ATTENTION AUX TRAUMATISMES CRANIENS
Le cerveau du footballeur est trop souvent mal mené ! Les traumatismes crâniens fréquents au cours des matchs peuvent mettre votre vie en danger !
En 1991, lors du match OM Milan AC, Chris Waddle est victime d’un violent choc sur la tête. Complètement dans le brouillard, Il termine brillamment la compétition. De retour dans les vestiaires, il a subitement envi de dormir, il vomit et doit être hospitalisé.
Que se passe-t-il lors d’un traumatisme crânien ?
Vous sautez, tête vers le ballon. Malheureusement, votre front percute celui de votre adversaire ! Votre cerveau poursuit sa trajectoire et vient s’impacter à l’intérieur de votre boite crânienne. Parfois même, il arrache les membranes qui le maintiennent au contact de l’os. Les vaisseaux contenus dans ces structures se déchirent et commencent à saigner !
Le système nerveux est fragile !
Même en l’absence d’hémorragie, le cerveau a subit un traumatisme. Il se met à gonfler, il se constitue un œdème qui perturbe le fonctionnement des neurones. On parle souvent de commotion cérébrale. Parfois, le choc provoque la destruction d’une petit groupe de cellules nerveuses.

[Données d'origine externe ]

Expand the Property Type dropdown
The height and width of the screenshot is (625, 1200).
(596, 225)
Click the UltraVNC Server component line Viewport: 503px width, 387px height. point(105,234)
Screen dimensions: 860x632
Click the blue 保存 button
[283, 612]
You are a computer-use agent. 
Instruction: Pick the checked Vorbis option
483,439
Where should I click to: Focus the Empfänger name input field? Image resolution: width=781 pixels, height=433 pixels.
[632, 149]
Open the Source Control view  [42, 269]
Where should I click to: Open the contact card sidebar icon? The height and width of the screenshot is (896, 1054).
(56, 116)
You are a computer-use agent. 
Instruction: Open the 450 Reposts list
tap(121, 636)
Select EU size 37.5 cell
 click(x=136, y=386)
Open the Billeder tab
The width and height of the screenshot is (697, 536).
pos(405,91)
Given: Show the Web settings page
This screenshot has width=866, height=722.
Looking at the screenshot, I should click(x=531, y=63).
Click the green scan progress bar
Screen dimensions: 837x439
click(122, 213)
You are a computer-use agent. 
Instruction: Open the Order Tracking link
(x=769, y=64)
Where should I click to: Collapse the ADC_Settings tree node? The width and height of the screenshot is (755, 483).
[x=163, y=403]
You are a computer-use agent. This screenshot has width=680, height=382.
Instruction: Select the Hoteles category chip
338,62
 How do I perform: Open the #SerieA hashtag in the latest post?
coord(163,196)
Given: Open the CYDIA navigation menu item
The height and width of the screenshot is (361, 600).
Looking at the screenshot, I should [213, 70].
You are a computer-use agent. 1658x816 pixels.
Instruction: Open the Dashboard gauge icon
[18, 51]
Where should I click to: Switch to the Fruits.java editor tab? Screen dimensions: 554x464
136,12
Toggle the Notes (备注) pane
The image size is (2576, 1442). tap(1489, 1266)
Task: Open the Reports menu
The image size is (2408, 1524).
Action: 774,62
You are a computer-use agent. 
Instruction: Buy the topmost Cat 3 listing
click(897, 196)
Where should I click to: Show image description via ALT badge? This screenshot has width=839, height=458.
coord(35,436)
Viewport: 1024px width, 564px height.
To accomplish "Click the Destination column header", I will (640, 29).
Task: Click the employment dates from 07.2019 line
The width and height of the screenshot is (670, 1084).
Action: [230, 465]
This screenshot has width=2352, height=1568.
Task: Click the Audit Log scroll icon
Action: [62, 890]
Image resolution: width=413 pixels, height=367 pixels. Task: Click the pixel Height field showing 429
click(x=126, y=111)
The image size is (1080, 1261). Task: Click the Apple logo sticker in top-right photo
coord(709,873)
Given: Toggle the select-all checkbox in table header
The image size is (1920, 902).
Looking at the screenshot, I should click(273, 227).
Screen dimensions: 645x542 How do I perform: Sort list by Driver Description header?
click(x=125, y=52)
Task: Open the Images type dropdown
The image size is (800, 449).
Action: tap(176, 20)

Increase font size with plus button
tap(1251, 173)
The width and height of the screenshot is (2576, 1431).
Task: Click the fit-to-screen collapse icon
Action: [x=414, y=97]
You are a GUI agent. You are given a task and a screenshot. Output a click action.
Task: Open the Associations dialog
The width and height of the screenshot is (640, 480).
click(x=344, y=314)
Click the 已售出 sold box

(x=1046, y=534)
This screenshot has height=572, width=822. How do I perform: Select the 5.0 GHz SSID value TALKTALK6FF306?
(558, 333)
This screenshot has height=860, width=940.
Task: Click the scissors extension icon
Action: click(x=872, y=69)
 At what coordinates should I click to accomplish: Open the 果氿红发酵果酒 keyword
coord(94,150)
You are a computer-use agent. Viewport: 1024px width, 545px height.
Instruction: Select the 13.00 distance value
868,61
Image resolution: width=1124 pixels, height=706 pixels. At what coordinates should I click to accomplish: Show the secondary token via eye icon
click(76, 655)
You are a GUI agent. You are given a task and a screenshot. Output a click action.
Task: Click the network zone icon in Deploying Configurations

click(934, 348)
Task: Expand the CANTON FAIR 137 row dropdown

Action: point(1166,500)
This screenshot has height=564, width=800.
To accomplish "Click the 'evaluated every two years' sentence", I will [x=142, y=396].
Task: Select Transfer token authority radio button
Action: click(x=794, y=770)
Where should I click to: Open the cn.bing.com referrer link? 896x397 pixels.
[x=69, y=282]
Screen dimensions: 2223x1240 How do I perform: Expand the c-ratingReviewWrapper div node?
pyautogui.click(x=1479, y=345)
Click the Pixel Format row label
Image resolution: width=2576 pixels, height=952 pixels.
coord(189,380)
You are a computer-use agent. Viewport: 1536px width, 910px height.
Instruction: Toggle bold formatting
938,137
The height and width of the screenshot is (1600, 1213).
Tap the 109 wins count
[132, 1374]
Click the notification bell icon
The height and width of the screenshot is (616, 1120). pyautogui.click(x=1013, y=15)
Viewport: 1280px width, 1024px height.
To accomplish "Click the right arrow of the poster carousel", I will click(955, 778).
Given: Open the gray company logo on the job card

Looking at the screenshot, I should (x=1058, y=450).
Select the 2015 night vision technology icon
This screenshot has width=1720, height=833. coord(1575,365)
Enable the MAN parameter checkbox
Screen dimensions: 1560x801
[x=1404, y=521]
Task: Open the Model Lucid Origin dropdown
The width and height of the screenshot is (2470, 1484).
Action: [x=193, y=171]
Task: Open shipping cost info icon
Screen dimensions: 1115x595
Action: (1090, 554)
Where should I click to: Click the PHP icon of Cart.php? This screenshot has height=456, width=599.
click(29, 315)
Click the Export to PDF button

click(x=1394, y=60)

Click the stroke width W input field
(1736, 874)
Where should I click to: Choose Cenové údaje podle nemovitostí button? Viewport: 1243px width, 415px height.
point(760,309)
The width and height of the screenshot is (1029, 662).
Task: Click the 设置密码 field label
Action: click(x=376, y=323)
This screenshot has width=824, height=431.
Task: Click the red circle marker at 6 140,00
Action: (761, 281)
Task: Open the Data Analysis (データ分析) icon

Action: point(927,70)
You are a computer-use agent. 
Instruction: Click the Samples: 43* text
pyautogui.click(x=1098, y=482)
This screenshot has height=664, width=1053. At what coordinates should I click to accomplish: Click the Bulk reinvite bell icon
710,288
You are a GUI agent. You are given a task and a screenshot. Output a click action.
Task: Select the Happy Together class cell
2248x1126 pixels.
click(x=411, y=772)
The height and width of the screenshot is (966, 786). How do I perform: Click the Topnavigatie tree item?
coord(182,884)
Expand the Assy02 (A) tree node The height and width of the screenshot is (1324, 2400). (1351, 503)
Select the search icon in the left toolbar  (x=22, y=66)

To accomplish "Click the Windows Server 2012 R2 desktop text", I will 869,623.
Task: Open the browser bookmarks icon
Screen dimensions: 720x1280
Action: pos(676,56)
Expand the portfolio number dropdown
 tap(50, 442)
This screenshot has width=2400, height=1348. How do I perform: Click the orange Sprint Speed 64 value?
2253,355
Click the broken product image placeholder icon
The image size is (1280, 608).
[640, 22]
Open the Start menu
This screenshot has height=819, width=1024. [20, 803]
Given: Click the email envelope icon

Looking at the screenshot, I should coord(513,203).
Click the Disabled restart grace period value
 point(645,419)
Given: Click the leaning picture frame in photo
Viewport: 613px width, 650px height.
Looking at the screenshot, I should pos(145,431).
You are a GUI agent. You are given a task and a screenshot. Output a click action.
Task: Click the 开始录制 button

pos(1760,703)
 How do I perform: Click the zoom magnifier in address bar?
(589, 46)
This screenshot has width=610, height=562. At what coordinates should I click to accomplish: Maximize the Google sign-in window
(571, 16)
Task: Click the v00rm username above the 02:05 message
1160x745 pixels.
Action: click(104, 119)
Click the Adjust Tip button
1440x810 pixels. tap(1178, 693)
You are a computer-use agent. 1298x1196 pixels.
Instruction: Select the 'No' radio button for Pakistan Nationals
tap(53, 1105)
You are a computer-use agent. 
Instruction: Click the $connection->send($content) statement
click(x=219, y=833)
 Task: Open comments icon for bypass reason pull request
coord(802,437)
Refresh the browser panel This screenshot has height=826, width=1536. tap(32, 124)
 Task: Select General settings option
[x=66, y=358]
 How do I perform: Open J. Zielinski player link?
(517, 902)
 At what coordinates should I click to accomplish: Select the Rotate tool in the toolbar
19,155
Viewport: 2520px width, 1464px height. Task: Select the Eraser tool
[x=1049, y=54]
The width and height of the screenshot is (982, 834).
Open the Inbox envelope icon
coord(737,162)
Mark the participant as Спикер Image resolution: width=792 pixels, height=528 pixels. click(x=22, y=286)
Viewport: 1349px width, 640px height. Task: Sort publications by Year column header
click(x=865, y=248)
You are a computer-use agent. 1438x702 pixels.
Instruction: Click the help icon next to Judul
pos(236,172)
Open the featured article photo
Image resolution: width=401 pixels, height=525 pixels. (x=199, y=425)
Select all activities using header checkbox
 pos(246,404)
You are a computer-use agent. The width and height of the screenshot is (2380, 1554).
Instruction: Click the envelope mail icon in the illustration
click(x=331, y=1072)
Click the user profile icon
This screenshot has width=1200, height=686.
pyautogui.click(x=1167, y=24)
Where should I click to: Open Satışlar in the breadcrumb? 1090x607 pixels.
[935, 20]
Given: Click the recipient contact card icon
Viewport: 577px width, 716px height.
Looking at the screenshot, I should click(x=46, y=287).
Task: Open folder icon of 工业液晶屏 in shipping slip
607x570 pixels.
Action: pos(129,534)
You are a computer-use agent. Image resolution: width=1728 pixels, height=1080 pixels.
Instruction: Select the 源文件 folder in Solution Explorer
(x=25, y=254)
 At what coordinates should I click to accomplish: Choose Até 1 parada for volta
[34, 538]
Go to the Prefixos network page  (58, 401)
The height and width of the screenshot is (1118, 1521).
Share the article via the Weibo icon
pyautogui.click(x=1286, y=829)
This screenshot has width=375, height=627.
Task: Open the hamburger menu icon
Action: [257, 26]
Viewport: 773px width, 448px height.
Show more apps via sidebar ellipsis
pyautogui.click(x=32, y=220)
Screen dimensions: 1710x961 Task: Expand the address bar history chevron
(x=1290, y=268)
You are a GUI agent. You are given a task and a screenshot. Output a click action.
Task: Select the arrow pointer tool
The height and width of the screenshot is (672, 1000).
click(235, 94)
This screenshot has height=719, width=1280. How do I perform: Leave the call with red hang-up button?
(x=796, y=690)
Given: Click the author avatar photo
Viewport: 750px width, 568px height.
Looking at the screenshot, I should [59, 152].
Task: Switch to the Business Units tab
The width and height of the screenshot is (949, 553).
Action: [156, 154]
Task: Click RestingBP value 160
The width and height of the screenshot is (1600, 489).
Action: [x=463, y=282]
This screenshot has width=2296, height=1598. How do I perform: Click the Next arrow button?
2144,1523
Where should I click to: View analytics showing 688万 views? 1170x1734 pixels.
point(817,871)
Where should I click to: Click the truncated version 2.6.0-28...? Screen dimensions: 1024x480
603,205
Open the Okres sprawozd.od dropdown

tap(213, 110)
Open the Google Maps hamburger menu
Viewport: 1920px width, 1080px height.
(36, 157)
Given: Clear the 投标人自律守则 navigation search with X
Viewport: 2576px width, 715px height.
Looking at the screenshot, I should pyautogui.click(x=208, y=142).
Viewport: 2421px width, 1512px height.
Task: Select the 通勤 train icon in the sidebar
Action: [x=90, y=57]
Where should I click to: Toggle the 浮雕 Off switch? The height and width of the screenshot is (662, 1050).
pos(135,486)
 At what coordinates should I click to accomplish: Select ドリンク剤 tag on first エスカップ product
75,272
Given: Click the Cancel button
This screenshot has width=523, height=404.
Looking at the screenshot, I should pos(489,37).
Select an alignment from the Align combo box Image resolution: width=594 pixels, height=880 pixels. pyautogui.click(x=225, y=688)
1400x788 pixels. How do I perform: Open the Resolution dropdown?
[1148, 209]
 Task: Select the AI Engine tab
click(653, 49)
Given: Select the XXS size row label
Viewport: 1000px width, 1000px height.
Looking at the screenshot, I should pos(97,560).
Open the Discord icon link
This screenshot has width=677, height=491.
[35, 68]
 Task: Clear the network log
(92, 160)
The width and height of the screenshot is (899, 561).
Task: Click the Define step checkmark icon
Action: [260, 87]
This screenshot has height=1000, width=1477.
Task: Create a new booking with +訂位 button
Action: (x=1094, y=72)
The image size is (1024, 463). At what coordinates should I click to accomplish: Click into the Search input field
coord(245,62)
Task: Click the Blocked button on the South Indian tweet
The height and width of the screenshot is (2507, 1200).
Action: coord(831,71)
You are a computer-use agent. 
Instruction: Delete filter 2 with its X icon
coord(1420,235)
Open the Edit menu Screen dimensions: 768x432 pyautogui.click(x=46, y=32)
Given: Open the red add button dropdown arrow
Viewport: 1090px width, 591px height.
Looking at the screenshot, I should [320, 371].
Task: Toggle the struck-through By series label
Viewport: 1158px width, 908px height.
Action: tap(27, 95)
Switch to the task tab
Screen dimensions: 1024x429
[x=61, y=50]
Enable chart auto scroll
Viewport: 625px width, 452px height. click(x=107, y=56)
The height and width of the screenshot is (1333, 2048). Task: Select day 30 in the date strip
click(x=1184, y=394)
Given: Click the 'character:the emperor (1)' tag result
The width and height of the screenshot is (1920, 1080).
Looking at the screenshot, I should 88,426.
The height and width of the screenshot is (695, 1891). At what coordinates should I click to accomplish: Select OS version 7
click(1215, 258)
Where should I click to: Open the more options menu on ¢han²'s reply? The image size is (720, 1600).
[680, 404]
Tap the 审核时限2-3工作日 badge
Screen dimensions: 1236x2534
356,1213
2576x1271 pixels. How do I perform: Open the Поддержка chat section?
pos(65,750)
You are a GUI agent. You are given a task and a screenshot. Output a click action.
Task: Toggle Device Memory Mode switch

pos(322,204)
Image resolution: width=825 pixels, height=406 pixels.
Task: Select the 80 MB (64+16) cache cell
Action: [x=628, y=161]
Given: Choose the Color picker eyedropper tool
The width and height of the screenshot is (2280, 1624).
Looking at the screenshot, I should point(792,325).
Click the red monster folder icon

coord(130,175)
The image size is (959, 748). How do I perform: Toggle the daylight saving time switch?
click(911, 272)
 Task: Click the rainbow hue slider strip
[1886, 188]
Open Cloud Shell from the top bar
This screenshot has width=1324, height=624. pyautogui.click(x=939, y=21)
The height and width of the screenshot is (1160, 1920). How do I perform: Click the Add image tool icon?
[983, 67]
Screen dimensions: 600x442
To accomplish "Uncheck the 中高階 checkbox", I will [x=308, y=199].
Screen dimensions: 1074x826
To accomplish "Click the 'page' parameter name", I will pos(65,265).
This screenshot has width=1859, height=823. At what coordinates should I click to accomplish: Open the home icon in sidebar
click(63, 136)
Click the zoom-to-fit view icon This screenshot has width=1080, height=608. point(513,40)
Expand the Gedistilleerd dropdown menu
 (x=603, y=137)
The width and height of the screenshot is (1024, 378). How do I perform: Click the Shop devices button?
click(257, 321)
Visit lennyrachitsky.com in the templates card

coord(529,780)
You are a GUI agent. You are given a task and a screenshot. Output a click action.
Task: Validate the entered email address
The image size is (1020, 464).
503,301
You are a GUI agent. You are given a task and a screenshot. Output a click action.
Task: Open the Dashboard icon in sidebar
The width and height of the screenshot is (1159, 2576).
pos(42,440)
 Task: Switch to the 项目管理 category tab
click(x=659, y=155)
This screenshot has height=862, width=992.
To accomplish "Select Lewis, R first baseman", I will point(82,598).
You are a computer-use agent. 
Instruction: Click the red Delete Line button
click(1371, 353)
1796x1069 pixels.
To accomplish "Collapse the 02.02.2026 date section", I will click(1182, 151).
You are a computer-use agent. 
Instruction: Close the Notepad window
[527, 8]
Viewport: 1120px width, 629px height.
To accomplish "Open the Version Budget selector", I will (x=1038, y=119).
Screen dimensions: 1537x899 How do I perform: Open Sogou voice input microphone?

Lorsque du sang s’écoule à l’intérieur du crâne, il se forme un hématome. Contrairement à un muscle, la boîte crânienne ne peut pas se distendre. La pression augmente. Le cerveau souffre et ne tarde pas à être refouler par le seul orifice disponible. La base de l’encéphale s’engage dans le trou menant à la colonne vertébrale.
Malheureusement, à ce niveau, les neurones assument les fonctions les plus primaires. Dans les profondeurs du cerveau, le système nerveux régule les processus vitaux : le rythme cardiaque et la fréquence respiratoire. Cette zone écrasée ne parvient plus à remplir sa mission. Le sportif victime d’un hématome intracrânien peut rapidement succomber !
Guettez les signes de gravité !
Tout footballeur ayant perdu connaissance suite à un traumatisme crânien doit bénéficier d’un bilan et d’une surveillance médicale. Ce symptôme initial caractérise un choc violent pouvant provoquer un hématome au contact. Des troubles de la mémoire immédiate, des propos du type «qu’est ce que je fais ici ? » imposent les mêmes précautions. L’augmentation de la pression dans la boîte crânienne altère le fonctionnement de l’encéphale. La victime ressent une grande fatigue. Elle souffre de nausée puis vomit.
Un bilan médical est obligatoire !
Dans ces circonstances, les 2 jours qui suivent constitue une période à haut risque : un hématome intracrânien peut se former insidieusement. Au cours de cette période, le patient est hospitalisé afin d’être régulièrement examiné.
Le médecin surveille les réflexes. Au moindre doute, il prescrit un scanner afin de visualiser l’hématome. La radiographie à la recherche d’une fracture du crâne est inutile car «l’important, c’est ce qu’il y a dans la boîte » !
Le repos sportif s’impose !
Même s’il ne s’est pas produit de saignement dans la boîte crânienne, une perte de connaissance met en évidence un violent traumatisme du cérébral. Les haubans fibreux amarrant l’encéphale et portant les vaisseaux sanguins ont été étirés. Les cellules nerveuses ont été choquées et sont gonflées d’œdème. Une période de cicatrisation est nécessaire. Pendant 8 jours, la coordination et la mémorisation restent imparfaites, c’est l’occasion d’interrompre tout entraînement. Au cours des 3 semaines suivantes, contacts et «têtes » sont vivement déconseillés ! En boxe, sport réputé violent, un KO contre-indique tout combat pendant 1 mois !
LE CONSEIL : N’oubliez pas le footing au «seuil » !
Courir au «seuil » consiste à conserver un essoufflement léger pendant 20 à 30 minutes. A cette intensité, vos muscles produisent puis recyclent l’acide lactique. Ils apprennent à éviter son accumulation. Ainsi, même à vitesse plus élevée, pendant les matchs, vous parvenez à réduire la formation de cette «toxine ». Vous diminuez l’acidification de votre organisme, vous limitez le risque de tendinite ou de pubalgie … bien plus efficacement qu’en vous privant d’agrumes et tomates !
LA QUESTION : Doit-on manger des fruits ou des légumes au cours du repas précédent le match ?
Bernard LELIEVRE 21000 Dijon
Les vitamines et les minéraux apportées par les fruits ou les légumes sont indispensables au bon fonctionnement musculaire. Il est conseillé d’accompagner vos féculents préférés de légumes. Pâtes et coulis de tomate, riz et ratatouille sont des associations classiques. Si les fruits crus irritent votre tube digestif, terminez le repas par une compote.